Requirement: Convert the items into a numbered list with blank lines omitted. Begin at the first line of the items and stop after the line that contains "coord(642,307)".

(A series of records)
_____

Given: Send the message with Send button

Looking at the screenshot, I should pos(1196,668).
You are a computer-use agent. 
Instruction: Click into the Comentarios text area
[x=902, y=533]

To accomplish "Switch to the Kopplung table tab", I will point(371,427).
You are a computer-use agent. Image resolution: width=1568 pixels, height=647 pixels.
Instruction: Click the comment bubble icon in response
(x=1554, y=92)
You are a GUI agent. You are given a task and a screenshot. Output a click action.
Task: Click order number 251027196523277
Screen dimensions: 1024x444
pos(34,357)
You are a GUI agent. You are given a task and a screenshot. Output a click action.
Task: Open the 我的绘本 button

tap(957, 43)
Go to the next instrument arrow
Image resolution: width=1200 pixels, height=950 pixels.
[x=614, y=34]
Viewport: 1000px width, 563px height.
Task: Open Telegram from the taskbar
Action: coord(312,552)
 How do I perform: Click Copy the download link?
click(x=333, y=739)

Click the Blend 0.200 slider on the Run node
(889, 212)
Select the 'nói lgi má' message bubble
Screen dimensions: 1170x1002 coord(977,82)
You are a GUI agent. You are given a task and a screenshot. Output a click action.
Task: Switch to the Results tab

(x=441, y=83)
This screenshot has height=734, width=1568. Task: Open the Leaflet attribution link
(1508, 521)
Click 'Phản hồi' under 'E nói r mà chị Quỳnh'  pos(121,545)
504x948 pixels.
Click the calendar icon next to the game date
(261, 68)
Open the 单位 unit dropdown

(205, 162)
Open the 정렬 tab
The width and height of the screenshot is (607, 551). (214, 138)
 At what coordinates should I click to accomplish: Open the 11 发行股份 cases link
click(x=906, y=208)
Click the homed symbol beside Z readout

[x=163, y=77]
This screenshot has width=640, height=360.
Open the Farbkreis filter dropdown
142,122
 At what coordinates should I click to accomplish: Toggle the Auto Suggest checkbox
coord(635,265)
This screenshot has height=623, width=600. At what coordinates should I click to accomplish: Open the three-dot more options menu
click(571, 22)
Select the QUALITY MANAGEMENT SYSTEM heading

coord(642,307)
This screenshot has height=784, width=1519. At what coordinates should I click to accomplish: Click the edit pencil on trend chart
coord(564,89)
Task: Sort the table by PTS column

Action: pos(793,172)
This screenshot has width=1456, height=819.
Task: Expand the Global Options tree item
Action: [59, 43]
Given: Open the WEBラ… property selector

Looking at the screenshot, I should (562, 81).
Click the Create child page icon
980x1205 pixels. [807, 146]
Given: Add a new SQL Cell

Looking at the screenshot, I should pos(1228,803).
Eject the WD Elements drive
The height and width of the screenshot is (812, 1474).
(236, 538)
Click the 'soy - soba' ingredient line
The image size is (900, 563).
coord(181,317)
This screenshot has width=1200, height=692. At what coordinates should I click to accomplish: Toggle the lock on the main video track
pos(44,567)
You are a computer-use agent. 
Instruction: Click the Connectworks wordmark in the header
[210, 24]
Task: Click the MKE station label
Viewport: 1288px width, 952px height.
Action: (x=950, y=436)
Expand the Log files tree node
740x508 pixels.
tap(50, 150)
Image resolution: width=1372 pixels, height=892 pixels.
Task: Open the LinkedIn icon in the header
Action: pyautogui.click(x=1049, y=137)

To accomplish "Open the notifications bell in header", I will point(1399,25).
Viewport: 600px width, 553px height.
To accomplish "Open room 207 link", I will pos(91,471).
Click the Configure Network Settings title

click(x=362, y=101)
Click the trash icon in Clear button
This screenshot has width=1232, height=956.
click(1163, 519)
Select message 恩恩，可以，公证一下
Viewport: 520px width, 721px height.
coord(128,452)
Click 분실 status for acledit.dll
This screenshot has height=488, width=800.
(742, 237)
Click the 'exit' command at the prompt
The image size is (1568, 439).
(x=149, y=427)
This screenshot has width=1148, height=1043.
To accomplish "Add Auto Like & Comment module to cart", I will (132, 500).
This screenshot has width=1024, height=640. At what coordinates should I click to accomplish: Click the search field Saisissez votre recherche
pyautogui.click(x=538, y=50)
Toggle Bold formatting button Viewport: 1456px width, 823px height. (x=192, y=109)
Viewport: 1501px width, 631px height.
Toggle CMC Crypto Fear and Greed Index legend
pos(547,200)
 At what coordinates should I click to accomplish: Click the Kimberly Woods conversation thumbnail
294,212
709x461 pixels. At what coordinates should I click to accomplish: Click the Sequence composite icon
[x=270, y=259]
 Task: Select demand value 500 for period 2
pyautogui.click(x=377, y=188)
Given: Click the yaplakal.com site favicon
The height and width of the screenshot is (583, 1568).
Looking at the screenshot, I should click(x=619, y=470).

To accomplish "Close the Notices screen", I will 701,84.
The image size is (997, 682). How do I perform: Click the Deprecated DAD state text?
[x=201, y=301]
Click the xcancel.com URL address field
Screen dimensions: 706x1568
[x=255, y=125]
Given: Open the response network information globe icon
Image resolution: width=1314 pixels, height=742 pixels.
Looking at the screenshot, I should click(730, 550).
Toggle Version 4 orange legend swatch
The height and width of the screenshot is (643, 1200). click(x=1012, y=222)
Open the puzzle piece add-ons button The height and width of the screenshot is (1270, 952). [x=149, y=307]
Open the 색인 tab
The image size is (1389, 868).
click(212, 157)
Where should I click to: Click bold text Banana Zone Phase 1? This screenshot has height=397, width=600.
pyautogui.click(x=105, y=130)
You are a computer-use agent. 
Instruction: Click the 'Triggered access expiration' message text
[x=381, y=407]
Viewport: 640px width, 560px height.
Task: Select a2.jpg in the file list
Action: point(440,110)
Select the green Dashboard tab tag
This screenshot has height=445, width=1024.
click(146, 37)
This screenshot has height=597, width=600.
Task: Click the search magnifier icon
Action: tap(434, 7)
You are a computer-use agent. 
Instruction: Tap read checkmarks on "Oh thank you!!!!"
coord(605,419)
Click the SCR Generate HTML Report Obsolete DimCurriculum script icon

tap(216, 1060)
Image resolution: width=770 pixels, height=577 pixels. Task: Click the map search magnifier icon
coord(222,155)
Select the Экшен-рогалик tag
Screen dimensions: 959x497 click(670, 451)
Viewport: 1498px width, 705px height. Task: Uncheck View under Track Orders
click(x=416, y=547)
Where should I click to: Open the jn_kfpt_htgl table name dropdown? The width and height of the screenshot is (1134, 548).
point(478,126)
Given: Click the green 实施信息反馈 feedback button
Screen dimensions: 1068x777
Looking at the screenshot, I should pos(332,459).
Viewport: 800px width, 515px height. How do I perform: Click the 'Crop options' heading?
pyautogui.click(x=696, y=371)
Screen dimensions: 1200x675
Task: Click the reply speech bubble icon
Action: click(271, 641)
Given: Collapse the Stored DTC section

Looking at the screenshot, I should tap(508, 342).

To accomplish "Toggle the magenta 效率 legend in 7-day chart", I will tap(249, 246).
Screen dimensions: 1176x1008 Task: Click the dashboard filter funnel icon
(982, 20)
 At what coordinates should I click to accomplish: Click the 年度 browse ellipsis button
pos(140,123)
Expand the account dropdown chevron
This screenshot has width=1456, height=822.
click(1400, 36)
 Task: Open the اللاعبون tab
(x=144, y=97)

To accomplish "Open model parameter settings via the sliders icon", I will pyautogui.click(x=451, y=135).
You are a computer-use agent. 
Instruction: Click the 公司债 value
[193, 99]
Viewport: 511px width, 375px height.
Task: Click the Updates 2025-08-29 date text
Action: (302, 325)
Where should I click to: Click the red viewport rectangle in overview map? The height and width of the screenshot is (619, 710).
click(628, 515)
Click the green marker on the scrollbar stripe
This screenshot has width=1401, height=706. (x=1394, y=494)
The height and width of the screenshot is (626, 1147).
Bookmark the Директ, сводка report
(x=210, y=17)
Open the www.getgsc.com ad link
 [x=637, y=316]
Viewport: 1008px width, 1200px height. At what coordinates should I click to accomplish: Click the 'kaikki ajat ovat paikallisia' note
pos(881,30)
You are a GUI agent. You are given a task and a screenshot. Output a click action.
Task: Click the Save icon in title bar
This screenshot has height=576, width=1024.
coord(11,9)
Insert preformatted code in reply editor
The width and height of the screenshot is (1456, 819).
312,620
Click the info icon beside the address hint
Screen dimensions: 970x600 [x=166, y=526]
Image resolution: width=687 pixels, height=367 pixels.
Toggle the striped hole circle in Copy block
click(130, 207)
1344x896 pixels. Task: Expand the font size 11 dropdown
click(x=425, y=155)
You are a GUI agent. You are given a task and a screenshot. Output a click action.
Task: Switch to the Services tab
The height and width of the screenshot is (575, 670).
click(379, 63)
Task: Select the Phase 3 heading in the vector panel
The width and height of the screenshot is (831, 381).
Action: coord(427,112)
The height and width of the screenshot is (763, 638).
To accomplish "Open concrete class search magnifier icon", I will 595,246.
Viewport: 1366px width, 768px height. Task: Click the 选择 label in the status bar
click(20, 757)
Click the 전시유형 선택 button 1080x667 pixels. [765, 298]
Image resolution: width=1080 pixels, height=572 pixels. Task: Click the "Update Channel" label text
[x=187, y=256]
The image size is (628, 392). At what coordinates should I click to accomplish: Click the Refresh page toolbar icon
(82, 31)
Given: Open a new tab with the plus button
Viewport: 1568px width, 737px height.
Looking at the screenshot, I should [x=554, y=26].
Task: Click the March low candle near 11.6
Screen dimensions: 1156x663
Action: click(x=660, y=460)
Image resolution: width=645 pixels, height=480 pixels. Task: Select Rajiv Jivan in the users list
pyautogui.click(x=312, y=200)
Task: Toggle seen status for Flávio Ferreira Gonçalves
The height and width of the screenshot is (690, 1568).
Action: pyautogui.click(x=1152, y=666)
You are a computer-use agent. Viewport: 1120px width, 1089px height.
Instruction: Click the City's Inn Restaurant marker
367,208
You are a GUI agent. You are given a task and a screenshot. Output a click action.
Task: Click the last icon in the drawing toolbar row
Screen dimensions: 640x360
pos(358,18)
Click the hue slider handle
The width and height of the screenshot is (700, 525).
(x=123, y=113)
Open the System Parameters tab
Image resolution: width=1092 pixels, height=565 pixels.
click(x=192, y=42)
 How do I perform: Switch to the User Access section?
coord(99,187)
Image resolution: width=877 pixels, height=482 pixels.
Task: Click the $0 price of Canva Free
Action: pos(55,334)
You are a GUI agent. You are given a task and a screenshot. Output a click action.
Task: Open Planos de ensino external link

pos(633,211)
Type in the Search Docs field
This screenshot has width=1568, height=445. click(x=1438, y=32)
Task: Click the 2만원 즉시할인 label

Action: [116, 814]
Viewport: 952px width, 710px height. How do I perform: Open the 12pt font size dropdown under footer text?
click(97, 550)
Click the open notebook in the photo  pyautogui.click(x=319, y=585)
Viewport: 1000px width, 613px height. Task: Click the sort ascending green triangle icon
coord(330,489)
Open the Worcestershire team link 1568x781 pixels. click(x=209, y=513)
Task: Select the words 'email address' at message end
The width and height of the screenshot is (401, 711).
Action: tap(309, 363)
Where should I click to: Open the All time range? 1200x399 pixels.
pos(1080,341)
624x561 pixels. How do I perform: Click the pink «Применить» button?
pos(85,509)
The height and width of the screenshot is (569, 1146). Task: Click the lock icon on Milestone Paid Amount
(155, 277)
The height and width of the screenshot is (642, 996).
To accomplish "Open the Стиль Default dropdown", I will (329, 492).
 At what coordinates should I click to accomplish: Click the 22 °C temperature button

_____

Exercise solution:
1. Given: Send the message with Send button
2. Looking at the screenshot, I should pos(1196,668).
3. You are a computer-use agent. 
4. Instruction: Click into the Comentarios text area
5. [x=902, y=533]
6. To accomplish "Switch to the Kopplung table tab", I will point(371,427).
7. You are a computer-use agent. Image resolution: width=1568 pixels, height=647 pixels.
8. Instruction: Click the comment bubble icon in response
9. (x=1554, y=92)
10. You are a GUI agent. You are given a task and a screenshot. Output a click action.
11. Task: Click order number 251027196523277
12. Screen dimensions: 1024x444
13. pos(34,357)
14. You are a GUI agent. You are given a task and a screenshot. Output a click action.
15. Task: Open the 我的绘本 button
16. tap(957, 43)
17. Go to the next instrument arrow
18. Image resolution: width=1200 pixels, height=950 pixels.
19. [x=614, y=34]
20. Viewport: 1000px width, 563px height.
21. Task: Open Telegram from the taskbar
22. Action: coord(312,552)
23.  How do I perform: Click Copy the download link?
24. click(x=333, y=739)
25. Click the Blend 0.200 slider on the Run node
26. (889, 212)
27. Select the 'nói lgi má' message bubble
28. Screen dimensions: 1170x1002 coord(977,82)
29. You are a GUI agent. You are given a task and a screenshot. Output a click action.
30. Task: Switch to the Results tab
31. (x=441, y=83)
32. This screenshot has height=734, width=1568. Task: Open the Leaflet attribution link
33. (1508, 521)
34. Click 'Phản hồi' under 'E nói r mà chị Quỳnh'  pos(121,545)
35. 504x948 pixels.
36. Click the calendar icon next to the game date
37. (261, 68)
38. Open the 单位 unit dropdown
39. (205, 162)
40. Open the 정렬 tab
41. The width and height of the screenshot is (607, 551). (214, 138)
42.  At what coordinates should I click to accomplish: Open the 11 发行股份 cases link
43. click(x=906, y=208)
44. Click the homed symbol beside Z readout
45. [x=163, y=77]
46. This screenshot has width=640, height=360.
47. Open the Farbkreis filter dropdown
48. 142,122
49.  At what coordinates should I click to accomplish: Toggle the Auto Suggest checkbox
50. coord(635,265)
51. This screenshot has height=623, width=600. At what coordinates should I click to accomplish: Open the three-dot more options menu
52. click(571, 22)
53. Select the QUALITY MANAGEMENT SYSTEM heading
54. coord(642,307)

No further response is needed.